Stored records:
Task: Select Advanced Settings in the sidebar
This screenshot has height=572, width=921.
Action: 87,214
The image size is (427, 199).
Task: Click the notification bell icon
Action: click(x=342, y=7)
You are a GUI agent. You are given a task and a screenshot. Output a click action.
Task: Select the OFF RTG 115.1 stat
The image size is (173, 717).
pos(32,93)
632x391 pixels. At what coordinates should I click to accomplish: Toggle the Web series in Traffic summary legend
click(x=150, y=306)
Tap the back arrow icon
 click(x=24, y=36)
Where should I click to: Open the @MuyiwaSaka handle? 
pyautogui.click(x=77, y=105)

--

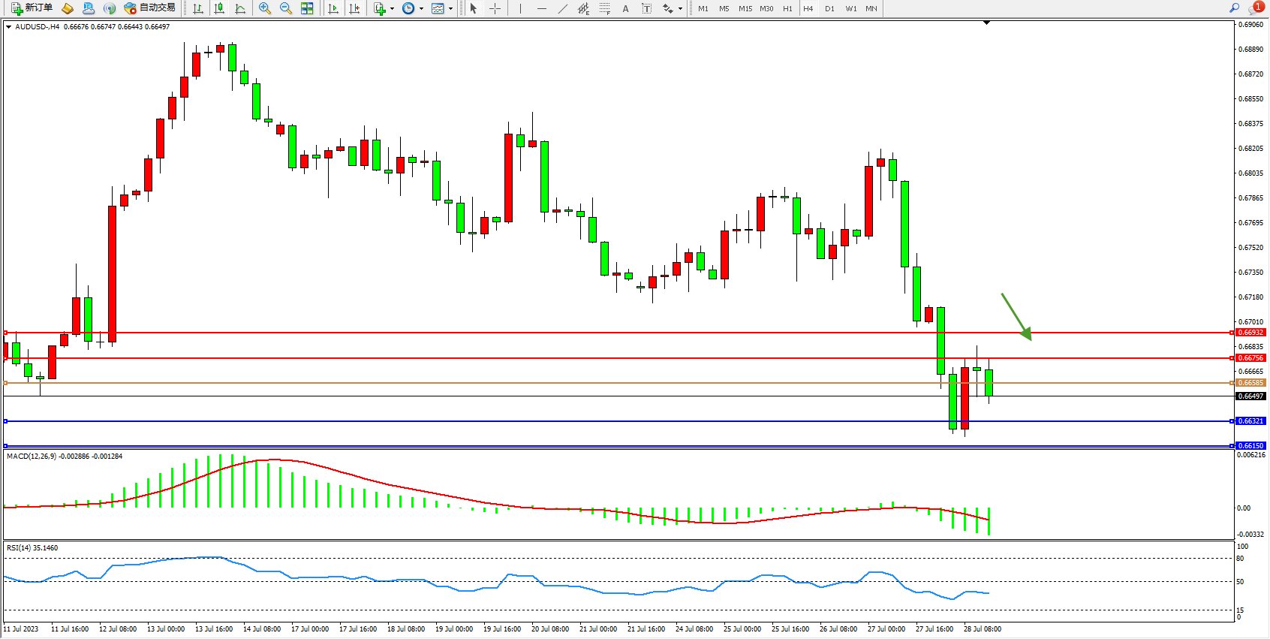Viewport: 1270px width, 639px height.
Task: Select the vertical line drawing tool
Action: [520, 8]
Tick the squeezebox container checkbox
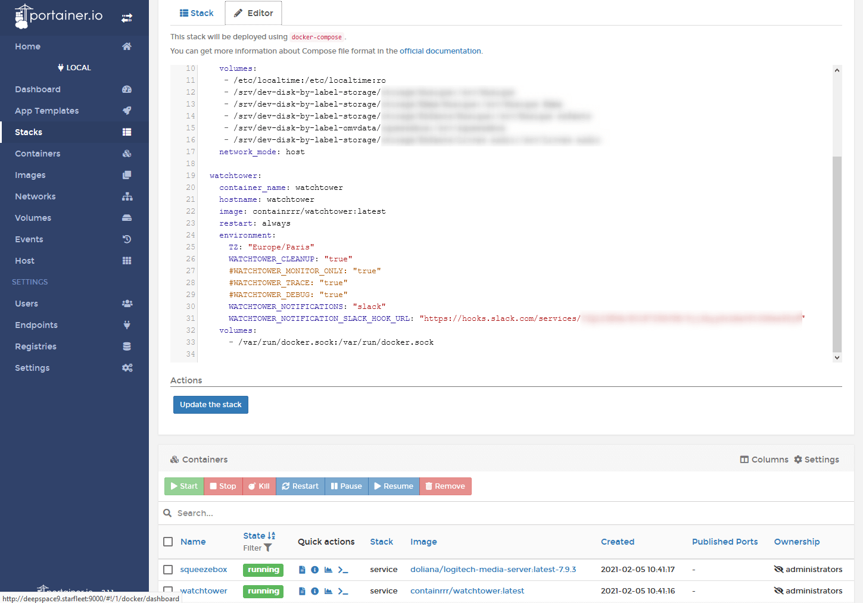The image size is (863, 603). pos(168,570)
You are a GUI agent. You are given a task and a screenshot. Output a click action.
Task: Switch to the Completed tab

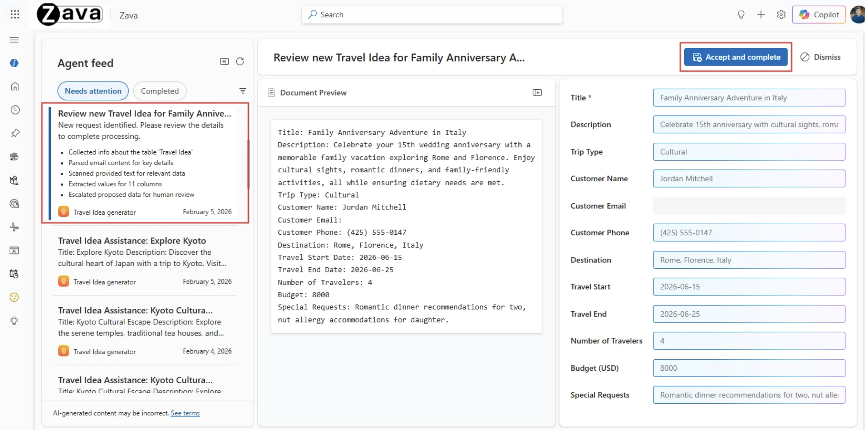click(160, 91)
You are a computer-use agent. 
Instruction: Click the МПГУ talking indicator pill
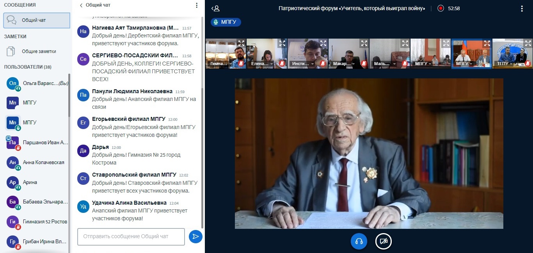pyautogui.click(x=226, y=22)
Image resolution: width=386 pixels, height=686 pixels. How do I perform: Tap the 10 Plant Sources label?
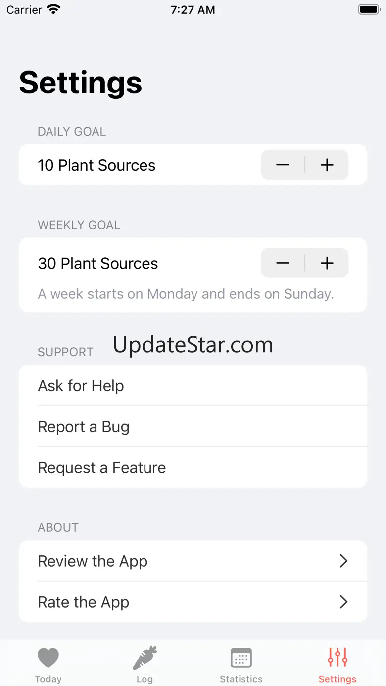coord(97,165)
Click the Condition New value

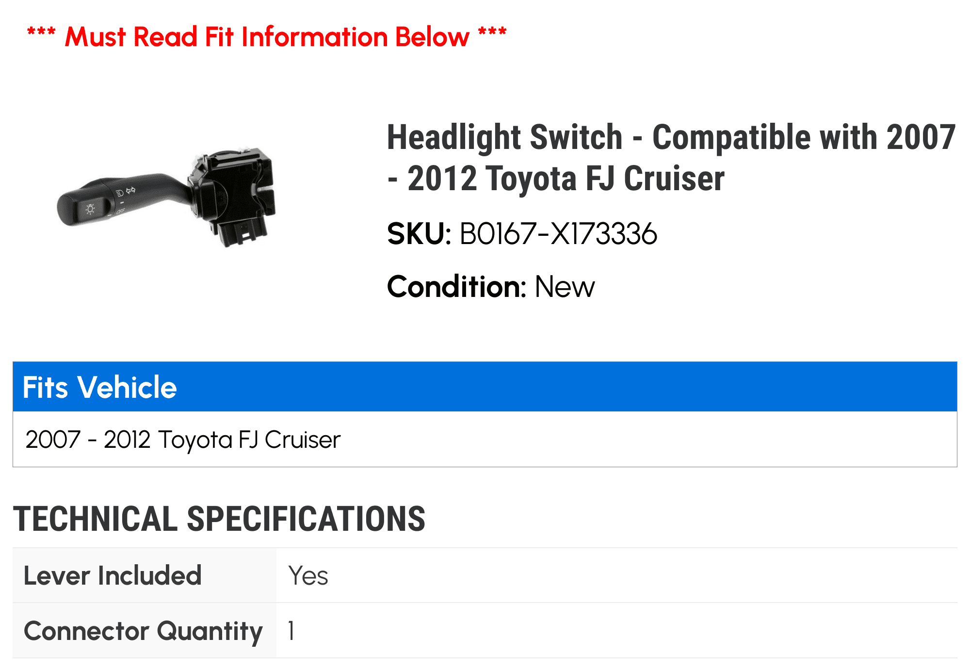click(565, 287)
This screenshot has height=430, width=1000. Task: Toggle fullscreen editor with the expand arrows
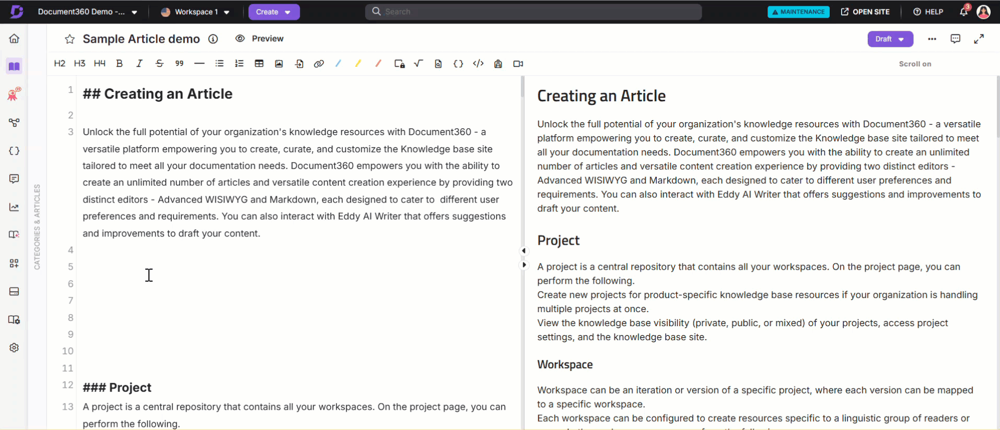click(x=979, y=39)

▶ SHORT PROBLEM: Copy out the lines from the line with "This screenshot has height=430, width=1000." up to and including the line with "click(x=979, y=39)", word for word. Leave the pictures out of your answer.

▶ TASK ANSWER:
This screenshot has height=430, width=1000. Task: Toggle fullscreen editor with the expand arrows
click(x=979, y=39)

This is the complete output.